**OBJECTIVE**
Count the lines in the records below that contain the string "Instruction". Case counts, and the reply is the number alone.

- - -

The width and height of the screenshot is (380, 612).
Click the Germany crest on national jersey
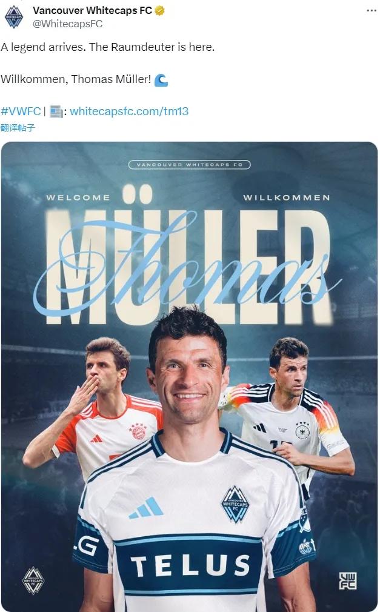(302, 431)
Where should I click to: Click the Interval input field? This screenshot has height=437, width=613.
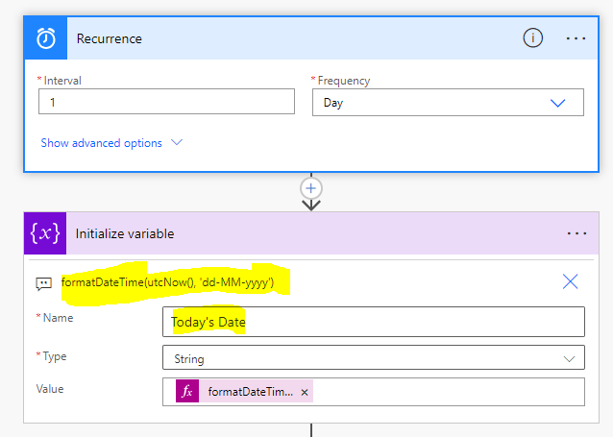click(166, 102)
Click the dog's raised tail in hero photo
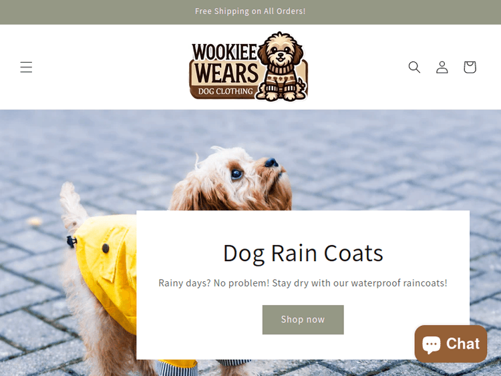The width and height of the screenshot is (501, 376). [x=72, y=204]
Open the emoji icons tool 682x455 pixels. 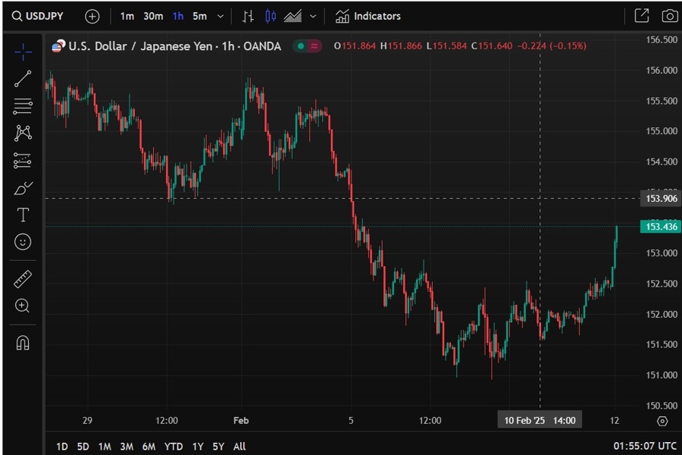(23, 242)
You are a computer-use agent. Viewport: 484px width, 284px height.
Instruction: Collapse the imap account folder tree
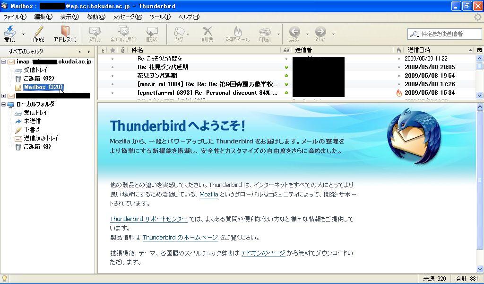(x=4, y=62)
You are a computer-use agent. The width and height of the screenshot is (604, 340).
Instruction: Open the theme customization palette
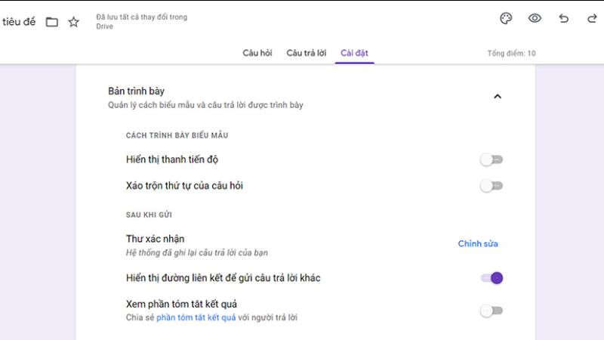(x=506, y=19)
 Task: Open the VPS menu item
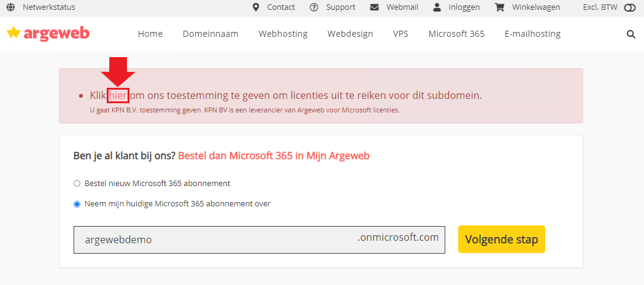[401, 34]
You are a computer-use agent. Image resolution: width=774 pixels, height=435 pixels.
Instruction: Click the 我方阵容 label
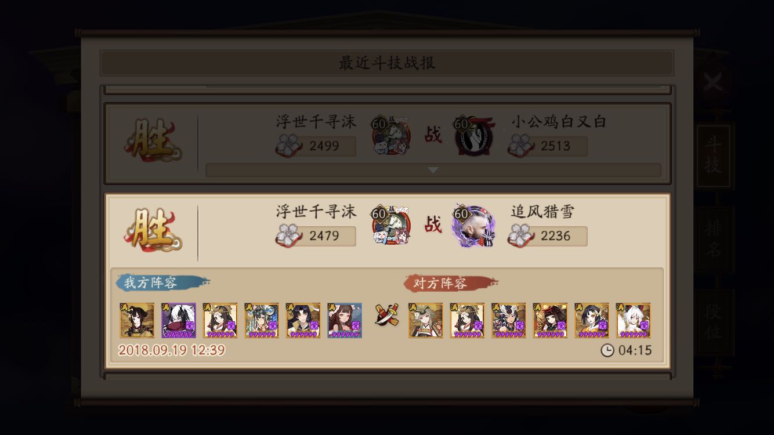[150, 282]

- - -

**OUTPUT**
3